The world’s oldest emergency service – 999 – is celebrating its 80th birthday today.
The service began following a fire at a London doctor’s surgery in November 1935 that resulted in the deaths of five women.
After the fire, a committee was set up to look at how telephone operators could identify emergency calls.
At that time, people with a phone at home who were subscribers on an automated exchange would call 0 for the operator to contact emergency services in the same way as they would make a regular call.
It was suggested that an easy-to-remember nationwide number be created for emergencies – the first suggestion was 707 (from the letters SOS on the phone dial). Then they considered 333 but finally settled on 999.

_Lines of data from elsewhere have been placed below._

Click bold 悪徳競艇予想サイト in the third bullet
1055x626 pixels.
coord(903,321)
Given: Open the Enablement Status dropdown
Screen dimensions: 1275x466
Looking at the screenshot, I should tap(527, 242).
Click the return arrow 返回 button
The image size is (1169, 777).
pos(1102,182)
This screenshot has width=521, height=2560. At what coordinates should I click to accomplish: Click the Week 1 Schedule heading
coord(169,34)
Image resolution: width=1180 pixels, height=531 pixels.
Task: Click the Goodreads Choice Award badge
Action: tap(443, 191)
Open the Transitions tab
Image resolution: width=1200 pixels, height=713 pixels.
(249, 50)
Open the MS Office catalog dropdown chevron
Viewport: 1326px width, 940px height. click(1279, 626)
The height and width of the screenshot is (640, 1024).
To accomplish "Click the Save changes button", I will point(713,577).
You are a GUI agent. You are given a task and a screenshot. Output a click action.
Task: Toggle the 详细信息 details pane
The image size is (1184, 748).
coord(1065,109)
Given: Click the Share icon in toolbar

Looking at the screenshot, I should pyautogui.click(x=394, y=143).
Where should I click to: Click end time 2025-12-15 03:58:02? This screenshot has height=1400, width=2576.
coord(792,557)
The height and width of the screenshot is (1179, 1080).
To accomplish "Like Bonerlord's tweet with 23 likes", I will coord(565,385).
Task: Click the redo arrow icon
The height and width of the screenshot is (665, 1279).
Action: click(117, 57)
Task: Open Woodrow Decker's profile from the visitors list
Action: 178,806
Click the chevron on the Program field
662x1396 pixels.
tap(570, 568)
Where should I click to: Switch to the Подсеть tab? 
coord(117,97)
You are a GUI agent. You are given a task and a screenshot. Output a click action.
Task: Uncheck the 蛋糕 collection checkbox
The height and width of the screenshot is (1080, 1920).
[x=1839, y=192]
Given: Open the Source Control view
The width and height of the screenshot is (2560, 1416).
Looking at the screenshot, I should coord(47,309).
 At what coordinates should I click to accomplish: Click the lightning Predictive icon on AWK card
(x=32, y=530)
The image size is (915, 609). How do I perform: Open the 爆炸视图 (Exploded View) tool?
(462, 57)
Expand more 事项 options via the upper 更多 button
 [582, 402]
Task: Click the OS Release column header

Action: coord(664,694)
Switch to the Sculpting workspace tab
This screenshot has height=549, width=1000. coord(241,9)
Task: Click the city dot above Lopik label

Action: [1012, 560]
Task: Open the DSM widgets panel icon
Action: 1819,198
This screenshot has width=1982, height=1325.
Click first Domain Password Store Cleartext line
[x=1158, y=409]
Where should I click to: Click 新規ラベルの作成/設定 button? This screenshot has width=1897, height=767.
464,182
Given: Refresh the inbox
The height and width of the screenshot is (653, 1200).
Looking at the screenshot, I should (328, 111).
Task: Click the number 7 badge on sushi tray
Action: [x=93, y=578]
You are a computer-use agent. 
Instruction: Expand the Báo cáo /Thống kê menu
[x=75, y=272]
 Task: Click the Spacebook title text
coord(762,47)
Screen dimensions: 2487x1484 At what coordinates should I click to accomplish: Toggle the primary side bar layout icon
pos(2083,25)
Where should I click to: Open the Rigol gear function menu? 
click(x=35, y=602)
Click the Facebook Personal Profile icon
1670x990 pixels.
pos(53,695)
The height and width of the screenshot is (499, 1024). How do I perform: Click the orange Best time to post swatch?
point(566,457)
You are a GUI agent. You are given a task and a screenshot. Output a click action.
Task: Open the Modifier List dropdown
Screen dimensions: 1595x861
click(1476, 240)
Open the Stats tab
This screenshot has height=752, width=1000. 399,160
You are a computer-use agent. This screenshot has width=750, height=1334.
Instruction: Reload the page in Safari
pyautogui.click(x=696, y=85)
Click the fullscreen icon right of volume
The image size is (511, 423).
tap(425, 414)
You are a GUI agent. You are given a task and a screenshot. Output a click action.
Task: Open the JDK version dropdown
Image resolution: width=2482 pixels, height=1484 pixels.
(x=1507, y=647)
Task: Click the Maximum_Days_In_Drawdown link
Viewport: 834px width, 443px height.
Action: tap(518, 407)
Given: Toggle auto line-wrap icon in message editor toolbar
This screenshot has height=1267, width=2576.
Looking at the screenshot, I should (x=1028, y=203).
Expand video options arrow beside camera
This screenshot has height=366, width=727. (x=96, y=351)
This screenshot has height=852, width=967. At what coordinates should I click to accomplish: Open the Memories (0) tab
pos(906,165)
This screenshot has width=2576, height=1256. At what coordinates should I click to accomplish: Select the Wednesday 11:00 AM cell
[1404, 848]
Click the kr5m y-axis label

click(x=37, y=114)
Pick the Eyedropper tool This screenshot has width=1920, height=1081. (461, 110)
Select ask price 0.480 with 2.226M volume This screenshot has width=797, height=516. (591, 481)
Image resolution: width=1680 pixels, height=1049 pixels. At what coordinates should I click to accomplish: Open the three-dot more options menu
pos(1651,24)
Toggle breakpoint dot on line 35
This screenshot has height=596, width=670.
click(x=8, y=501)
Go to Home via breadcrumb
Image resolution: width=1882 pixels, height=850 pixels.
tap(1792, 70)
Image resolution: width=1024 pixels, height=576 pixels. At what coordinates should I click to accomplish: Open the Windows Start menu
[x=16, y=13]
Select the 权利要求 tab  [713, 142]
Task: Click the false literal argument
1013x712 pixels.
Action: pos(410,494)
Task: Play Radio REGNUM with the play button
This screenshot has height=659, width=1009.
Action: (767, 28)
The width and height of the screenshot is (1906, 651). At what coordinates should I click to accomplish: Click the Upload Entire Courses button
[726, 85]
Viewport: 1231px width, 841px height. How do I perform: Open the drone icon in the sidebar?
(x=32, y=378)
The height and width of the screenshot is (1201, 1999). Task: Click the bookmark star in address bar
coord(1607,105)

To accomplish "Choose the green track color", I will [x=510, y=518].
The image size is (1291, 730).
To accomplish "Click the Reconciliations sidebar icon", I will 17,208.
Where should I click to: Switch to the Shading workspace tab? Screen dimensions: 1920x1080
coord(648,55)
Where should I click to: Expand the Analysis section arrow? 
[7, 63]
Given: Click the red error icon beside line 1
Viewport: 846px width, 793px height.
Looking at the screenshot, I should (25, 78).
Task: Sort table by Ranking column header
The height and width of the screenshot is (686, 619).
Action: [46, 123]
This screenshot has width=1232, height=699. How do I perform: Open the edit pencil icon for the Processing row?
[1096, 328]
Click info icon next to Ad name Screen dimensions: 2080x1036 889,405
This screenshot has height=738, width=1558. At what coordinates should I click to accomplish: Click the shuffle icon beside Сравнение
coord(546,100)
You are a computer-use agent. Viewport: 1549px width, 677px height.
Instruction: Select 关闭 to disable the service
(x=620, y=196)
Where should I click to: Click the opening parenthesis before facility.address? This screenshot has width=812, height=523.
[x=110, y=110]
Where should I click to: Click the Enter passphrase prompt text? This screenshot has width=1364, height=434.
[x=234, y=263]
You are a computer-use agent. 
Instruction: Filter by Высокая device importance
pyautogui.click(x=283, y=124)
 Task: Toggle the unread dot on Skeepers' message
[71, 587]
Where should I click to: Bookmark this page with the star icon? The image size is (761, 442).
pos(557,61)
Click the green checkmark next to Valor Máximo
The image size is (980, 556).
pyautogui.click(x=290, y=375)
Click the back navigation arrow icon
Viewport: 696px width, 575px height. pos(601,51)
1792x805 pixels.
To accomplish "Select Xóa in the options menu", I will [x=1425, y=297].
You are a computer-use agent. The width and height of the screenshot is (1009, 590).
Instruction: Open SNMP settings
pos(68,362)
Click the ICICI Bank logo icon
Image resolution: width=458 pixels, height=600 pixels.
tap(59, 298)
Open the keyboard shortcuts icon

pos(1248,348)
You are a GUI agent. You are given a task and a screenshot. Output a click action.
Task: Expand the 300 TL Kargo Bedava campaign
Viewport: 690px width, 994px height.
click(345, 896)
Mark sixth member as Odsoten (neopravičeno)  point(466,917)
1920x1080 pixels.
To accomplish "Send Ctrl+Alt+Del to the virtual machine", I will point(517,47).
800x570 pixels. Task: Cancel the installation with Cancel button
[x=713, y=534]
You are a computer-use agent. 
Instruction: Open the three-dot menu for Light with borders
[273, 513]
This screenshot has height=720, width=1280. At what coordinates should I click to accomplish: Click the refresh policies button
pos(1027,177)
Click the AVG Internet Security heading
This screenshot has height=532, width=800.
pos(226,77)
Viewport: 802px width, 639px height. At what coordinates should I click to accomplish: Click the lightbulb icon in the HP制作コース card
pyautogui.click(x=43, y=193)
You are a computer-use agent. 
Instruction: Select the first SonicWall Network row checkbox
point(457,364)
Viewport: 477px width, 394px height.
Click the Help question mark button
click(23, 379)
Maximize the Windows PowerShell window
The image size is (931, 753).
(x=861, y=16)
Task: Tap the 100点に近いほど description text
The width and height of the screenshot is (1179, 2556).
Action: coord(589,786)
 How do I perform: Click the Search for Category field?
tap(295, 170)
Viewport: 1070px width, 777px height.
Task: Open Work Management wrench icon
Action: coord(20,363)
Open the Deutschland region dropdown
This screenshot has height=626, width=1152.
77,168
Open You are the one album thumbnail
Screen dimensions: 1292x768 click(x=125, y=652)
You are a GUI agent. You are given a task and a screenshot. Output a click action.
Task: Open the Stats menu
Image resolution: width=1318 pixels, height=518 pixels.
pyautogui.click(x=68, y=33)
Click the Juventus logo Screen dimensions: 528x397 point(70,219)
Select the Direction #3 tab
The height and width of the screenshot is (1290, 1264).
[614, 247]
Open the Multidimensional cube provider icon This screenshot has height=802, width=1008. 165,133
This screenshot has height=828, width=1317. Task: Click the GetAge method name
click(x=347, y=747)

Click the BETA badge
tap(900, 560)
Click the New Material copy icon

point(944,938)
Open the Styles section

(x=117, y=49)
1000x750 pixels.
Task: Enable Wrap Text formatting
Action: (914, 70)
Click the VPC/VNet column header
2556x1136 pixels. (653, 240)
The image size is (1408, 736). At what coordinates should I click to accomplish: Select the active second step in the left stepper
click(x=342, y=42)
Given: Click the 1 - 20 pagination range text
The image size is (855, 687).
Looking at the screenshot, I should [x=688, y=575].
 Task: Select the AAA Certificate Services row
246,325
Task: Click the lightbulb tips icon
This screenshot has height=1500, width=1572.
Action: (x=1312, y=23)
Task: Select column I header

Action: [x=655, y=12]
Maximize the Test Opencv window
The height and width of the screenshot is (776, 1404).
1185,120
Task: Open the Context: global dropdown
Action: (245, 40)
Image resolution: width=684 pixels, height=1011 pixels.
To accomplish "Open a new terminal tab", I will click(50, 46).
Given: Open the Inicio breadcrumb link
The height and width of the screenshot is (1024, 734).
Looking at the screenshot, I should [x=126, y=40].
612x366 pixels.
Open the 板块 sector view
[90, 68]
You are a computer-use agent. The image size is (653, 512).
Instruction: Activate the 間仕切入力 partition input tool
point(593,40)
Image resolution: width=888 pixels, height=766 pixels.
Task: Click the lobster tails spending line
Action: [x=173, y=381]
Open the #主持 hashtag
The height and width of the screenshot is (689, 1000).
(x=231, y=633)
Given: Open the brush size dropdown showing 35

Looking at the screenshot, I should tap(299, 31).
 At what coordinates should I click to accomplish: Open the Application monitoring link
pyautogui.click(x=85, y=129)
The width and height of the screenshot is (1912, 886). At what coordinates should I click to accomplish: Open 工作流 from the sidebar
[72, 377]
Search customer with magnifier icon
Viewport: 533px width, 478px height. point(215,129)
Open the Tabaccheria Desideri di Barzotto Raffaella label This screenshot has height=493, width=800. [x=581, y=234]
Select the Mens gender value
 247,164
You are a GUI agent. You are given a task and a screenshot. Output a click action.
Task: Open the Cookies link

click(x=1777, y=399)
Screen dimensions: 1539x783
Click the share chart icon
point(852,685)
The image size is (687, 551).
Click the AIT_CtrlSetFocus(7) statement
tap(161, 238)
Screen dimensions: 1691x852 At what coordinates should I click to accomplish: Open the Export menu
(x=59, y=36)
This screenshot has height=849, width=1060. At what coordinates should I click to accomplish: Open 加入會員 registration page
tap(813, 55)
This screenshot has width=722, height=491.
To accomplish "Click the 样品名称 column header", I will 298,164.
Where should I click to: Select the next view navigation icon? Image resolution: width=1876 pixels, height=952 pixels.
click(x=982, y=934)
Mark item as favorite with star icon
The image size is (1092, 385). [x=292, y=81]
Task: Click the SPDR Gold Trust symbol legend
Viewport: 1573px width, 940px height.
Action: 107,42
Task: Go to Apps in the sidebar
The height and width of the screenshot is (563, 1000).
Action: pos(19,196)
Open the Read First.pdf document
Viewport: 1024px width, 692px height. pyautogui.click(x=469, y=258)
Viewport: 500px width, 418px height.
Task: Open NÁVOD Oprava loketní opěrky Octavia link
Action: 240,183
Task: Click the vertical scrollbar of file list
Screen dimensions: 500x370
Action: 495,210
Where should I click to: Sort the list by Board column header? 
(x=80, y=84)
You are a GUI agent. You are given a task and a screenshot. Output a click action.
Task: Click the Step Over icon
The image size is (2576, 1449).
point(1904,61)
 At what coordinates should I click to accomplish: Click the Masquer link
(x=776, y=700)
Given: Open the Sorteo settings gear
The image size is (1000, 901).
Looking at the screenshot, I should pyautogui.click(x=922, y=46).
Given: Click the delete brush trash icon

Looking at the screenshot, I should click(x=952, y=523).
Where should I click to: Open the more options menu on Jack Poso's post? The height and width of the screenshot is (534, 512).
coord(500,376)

The 999 service began two years later, in 1937, handling more than 1,000 calls during its first week, a number that has grown to around 560,000 calls a week and around 30 million calls a year, according to BT.
Each 999 call triggered flashing red lights and hooters to alert operators in the exchange to give priority to the emergency call. The hooters were apparently so loud that the operators pushed a tennis ball into the horn to reduce the volume until modifications were made.
The service was extended to Glasgow in 1938 but the nationwide roll-out was delayed by the arrival of the Second World War.
Image: Around 62% of emergency calls are made from mobile phones
Birmingham, Bristol, Edinburgh, Liverpool, Manchester and Newcastle got the 999 service in 1946, all major towns and cities were covered by 1948 and every telephone exchange in Britain was automated to allow the service by 1976.
Hoaxes and silly calls are now regular subjects of news stories but these were a feature of the service from its very beginning. Even in the first week, of the 1,336 calls, there were 91 “alleged practical jokers”.
Today, around 35% of calls do not involve requests for help – most of these are made by children playing with home phones or by people accidentally dialling 999 or the European emergency number 112.
The busiest times are around midnight on Fridays and Saturday, with the service taking around 5,000 calls an hour but the early hours of New Year’s Day can see up to 9,000 calls an hour.
Even so, call handlers manage to answer 97% of calls within five seconds.
Image: Two year old Isabelle Keeling of Bournemouth is one of many children who have saved a parent (mum Joanne) by calling the emergency number
BT Ventures managing director Nick Hale said: “Recent events in the UK mean people are acutely aware of the work of the emergency services and the value of the 999 service.
“They are an extremely capable and committed team working at the sharp end of the most important communication services in the country.
“Countless lives have been saved over the last 80 years because of their professionalism and dedication.”
:: When a caller dials 999 they are asked which service they require. Here are some of the stranger and sillier responses:
Caller: “I’m sorry to call 999 but I was looking for 101 but I don’t know the number.”
Young caller (after requesting Mountain Rescue): “I’m on the top bunk and I can’t get down.”
Caller: “I need the police please it is my daughter’s wedding day and her dress doesn’t fit anymore. I need the police to come and help me get her in it.”
Caller: “I need an ambulance, my husband has lost his pyjamas and he cannot breathe without them.”
Caller: “I need to cancel my hairdressers’ appointment, it’s an emergency and I can’t get through to the salon.”
Caller: “There’s a seagull with a broken arm.”